* _Given text_
= Beginning of Section =
As hard as it is to believe, former heavyweight contender Chuck Wepner, whose challenge of Muhammad Ali made him the muse for Sylvester Stallone’s “Rocky” character, turned 81 this past February.

Making his birthday even more eventful for the former title challenger is the fact that his lovely wife Linda shares the same birthday. She is holding steady, as beautiful as ever, looking like she will be 39 forever.

During his boxing career, which lasted from 1964 to 1978, Wepner compiled a record of 36-14-2 (17 KOs) against the likes of Ali, George Foreman, Sonny Liston, Buster Mathis, Ernie Terrell, Duane Bobick, and Joe Bugner.

Chuck Wepner served as a catalyst for Sylvester Stallone to write the "Rocky" film script.

His nickname was the “Bayonne Bleeder,” which was a tribute to his hometown in New Jersey, as well as his propensity to bleed profusely but always finish on his feet.

But he is best known for being the inspiration for the real-life “Rocky” after his battle royale with Ali in Cleveland in March 1975. At the time Wepner was 35 years old.
= End of Section =
* _What you will do_
A – Translate this sentence from the text on Chuck Wepner into Spanish: "During his boxing career, which lasted from 1964 to 1978, Wepner compiled a record of 36-14-2 (17 KOs) against the likes of Ali, George Foreman, Sonny Liston, Buster Mathis, Ernie Terrell, Duane Bobick, and Joe Bugner."
B – Pick up the Chuck Wepner article after its last sentence and keep writing.

* _Dataset records_
= Beginning of Section =
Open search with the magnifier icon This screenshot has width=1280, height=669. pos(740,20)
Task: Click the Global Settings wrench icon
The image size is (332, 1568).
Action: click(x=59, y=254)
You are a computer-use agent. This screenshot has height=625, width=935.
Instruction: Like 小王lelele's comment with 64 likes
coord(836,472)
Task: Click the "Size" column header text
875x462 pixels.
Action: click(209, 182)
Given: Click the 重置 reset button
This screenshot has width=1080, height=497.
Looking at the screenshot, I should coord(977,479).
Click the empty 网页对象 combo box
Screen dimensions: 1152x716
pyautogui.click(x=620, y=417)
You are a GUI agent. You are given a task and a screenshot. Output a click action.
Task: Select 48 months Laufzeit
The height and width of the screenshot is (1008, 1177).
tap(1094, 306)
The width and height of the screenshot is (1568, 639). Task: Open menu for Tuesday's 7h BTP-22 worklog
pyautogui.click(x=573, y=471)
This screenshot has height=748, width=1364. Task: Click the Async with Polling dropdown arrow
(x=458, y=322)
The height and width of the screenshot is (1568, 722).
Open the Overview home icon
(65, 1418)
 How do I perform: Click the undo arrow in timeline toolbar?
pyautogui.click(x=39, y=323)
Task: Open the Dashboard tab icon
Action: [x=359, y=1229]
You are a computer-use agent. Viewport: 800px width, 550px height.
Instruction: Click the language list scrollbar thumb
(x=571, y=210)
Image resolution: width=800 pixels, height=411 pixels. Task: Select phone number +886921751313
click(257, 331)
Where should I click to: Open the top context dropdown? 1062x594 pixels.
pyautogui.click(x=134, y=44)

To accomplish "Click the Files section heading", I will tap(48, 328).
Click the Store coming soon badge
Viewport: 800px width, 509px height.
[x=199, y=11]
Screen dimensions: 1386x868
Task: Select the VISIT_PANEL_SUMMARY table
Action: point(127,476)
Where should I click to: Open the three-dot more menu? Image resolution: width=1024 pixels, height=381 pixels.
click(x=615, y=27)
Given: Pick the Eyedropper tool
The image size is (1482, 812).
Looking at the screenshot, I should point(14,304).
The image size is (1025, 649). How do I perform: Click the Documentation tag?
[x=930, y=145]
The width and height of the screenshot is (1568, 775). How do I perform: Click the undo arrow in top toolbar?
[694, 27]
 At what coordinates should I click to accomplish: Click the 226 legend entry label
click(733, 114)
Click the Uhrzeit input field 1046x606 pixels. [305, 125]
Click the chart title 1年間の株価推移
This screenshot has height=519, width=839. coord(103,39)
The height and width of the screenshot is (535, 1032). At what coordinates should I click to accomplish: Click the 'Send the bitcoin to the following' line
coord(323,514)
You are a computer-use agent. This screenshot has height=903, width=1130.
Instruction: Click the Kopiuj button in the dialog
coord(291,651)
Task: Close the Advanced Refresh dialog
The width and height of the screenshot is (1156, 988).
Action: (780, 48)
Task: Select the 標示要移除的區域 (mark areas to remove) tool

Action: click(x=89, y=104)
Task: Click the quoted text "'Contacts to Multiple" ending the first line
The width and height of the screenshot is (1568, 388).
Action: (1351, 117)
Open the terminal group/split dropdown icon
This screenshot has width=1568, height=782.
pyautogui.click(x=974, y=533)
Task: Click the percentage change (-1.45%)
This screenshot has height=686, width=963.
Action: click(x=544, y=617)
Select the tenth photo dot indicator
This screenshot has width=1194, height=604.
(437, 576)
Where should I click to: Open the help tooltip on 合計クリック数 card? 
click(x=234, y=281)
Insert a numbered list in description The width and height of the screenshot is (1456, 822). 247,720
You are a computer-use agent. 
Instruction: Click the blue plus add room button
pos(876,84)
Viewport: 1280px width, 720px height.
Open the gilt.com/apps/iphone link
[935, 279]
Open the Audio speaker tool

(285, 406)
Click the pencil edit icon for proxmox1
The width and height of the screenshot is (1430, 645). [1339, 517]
= End of Section =
* _Task-by-task outputs_
A – Durante su carrera como boxeador, que duró de 1964 a 1978, Wepner acumuló un récord de 36-14-2 (17 KO) frente a rivales como Ali, George Foreman, Sonny Liston, Buster Mathis, Ernie Terrell, Duane Bobick y Joe Bugner.

B –
Although he was given little chance of surviving past a few rounds, he is not only credited with knocking Ali down, he lasted into the fifteenth round.

Watching the fight on closed-circuit television was Stallone, who was then a struggling 30-year-old actor. He identified so much with Wepner, who was holding down two full-time jobs at the time, he raced home to his hovel of an apartment and penned the first “Rocky” screenplay in just a few days.

It took about three decades, but Wepner, who had never been compensated for being the “Rocky” prototype, received an undisclosed settlement from Stallone after a well-publicized civil suit.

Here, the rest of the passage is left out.